Time:2023-08-06 Views:776
MC problem
    When laying the board, attention should also be paid to EMC suppression!! This is very difficult to grasp, distributed capacitors always exist!!
How to Ground
    PCB design originally involves considering many factors, and different environments require different considerations. Additionally, I am not a PCB engineer and have limited experience:)
Division and connection of ground
    Grounding is one of the important means to suppress electromagnetic interference and improve the EMC performance of electronic equipment. Proper grounding can not only improve the product‘s ability to suppress electromagnetic interference, but also reduce external EMI emissions.
The Meaning of Grounding
    The "ground" of electronic devices usually has two meanings: one is "ground" (safety ground), and the other is "system reference ground" (signal ground). Grounding refers to establishing a low resistance conductive path between the system and a potential reference plane. Grounding "refers to connecting the metal casing and circuit reference points of electronic equipment to the earth based on its potential and zero potential.
    The connection between the grounding plane and the earth is often based on the following considerations:
    A. Improve the stability of equipment circuit system operation;
    B. Electrostatic discharge;
    C. Provide safety assurance for staff.
Purpose of grounding
    A. Safety considerations, i.e. protective grounding;
    B. Provide a stable zero potential reference point (signal ground or system ground) for the signal voltage;
    C. Shield grounding.
    Basic grounding method
    There are three basic grounding methods in electronic equipment: single point grounding, multi-point grounding, and floating grounding.
PCB engineer‘s attention
Single point grounding
    Single point grounding refers to the entire system where only one physical point is defined as the grounding reference point, and all other points that require grounding are connected to this point.

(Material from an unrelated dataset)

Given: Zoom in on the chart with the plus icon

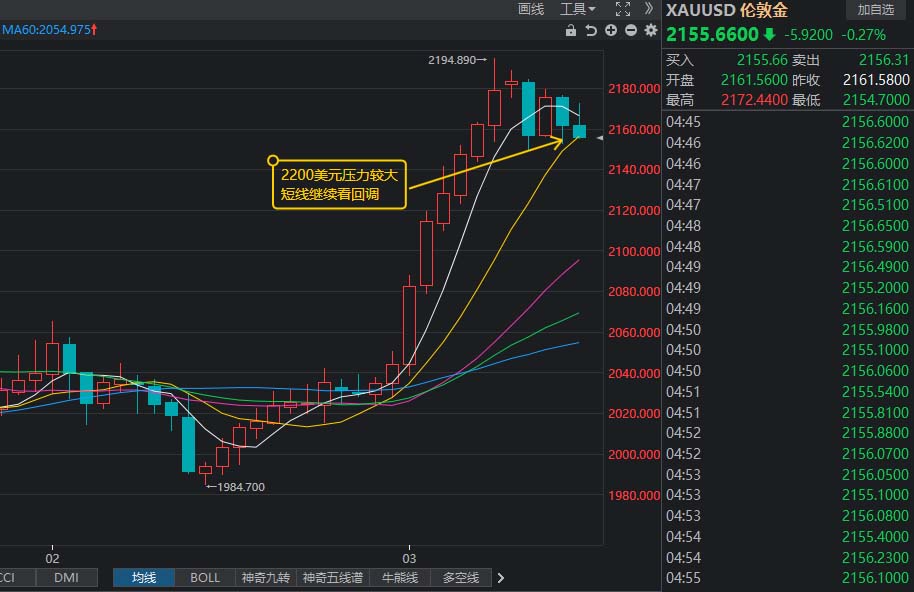Looking at the screenshot, I should click(611, 31).
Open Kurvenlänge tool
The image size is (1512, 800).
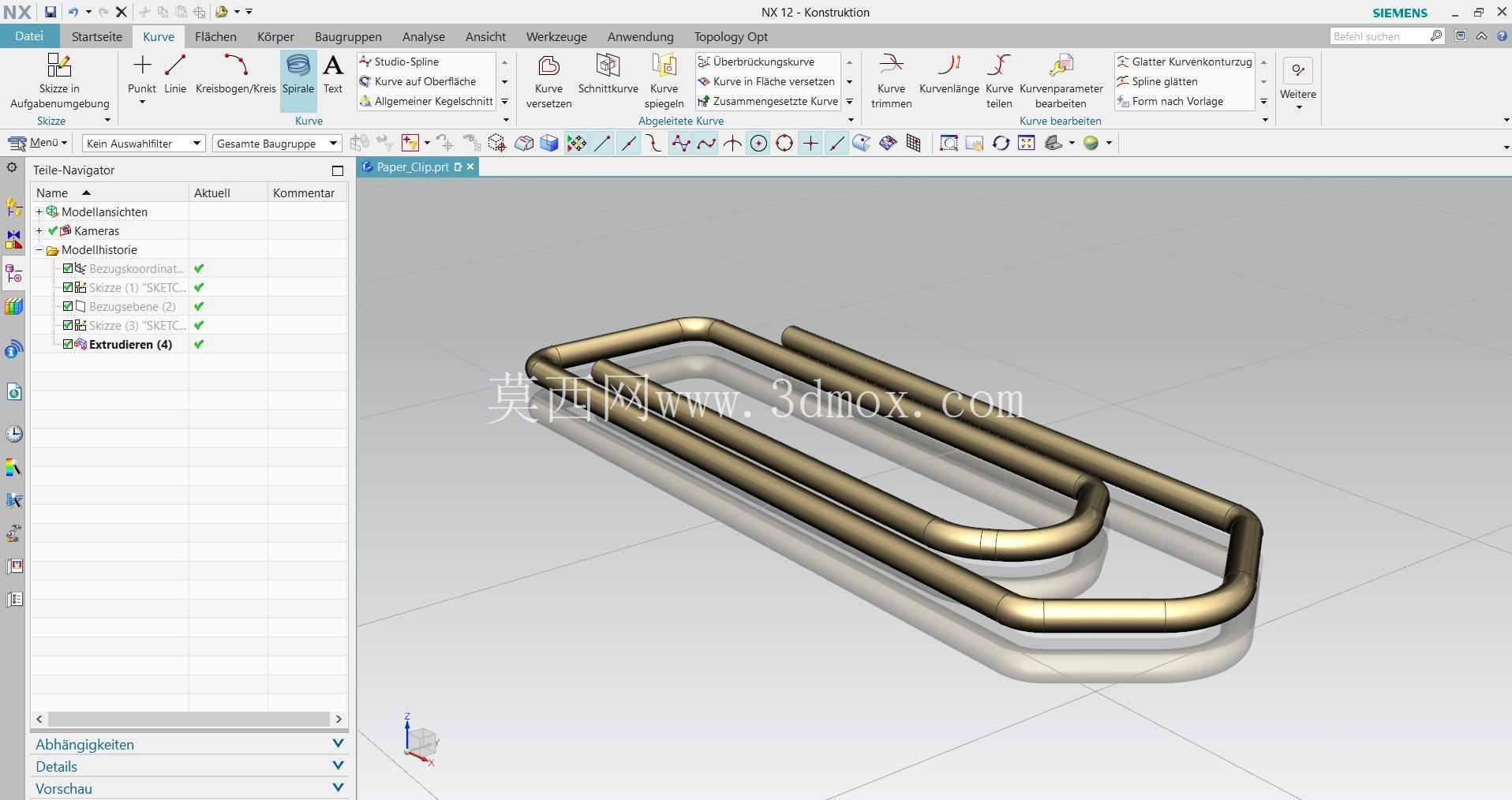(x=949, y=76)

    Single point grounding is suitable for circuits with lower frequencies (below 1MHz). If the working frequency of the system is so high that the working wavelength can be compared to the length of the system grounding lead, the single point grounding method is problematic. When the length of the ground wire is close to 1/4 wavelength, it is like a transmission line with a short circuit at the end. The current and voltage of the ground wire are distributed as standing waves, and the ground wire becomes a radiation antenna and cannot function as a "ground".
    In order to reduce grounding impedance and avoid radiation, the length of the ground wire should be less than 1/20 wavelength. In the processing of power circuits, single point grounding can generally be considered. For PCBs that are widely used in digital circuits, due to their rich high-order harmonics, it is generally not recommended to use a single point grounding method.
Multipoint grounding
    Multipoint grounding refers to the direct connection of each grounding point in the equipment to the nearest grounding plane, in order to minimize the length of the grounding lead.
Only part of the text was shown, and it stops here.